• _Task prompt_:
An exact copy of every record is needed, with all pictures omitted.

:: Records for processing ::

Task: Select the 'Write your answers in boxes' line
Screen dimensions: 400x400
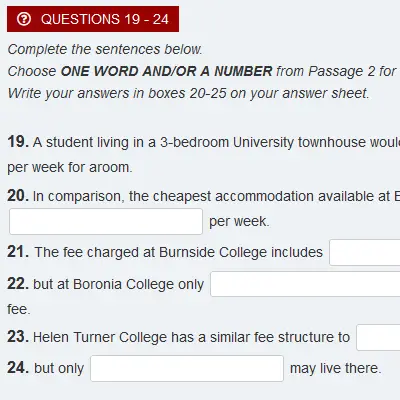Action: click(x=188, y=93)
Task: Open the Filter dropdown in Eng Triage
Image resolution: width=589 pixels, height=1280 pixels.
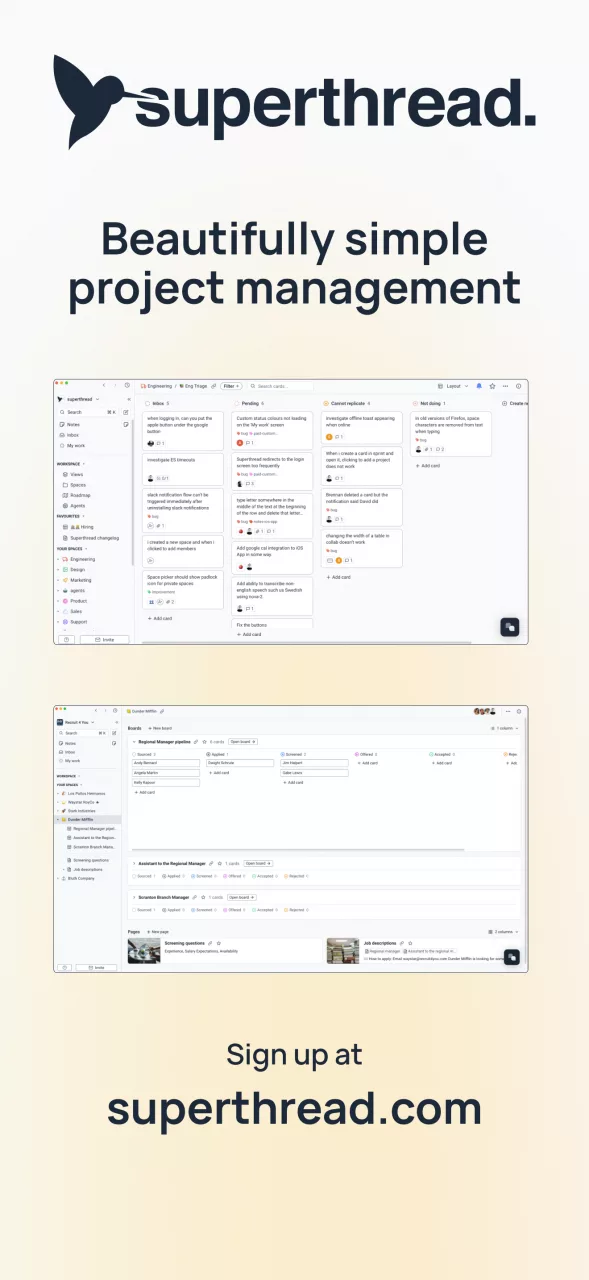Action: (x=231, y=386)
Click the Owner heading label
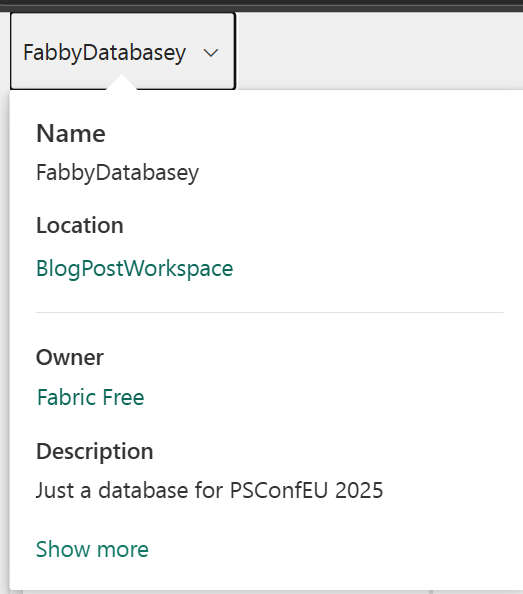Viewport: 523px width, 594px height. [x=70, y=357]
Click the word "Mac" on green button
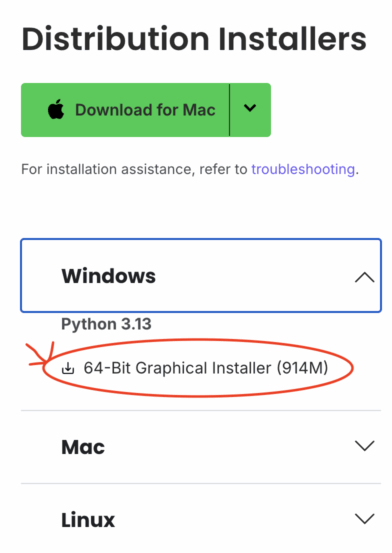 (x=199, y=110)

:::

• _Answer to this exercise_:
Task: Select the 'Write your answers in boxes' line
Screen dimensions: 400x400
Action: click(x=188, y=93)
Task: Open the Filter dropdown in Eng Triage
Image resolution: width=589 pixels, height=1280 pixels.
Action: (x=231, y=386)
Click the Owner heading label
Viewport: 523px width, 594px height. [x=70, y=357]
Click the word "Mac" on green button
 (x=199, y=110)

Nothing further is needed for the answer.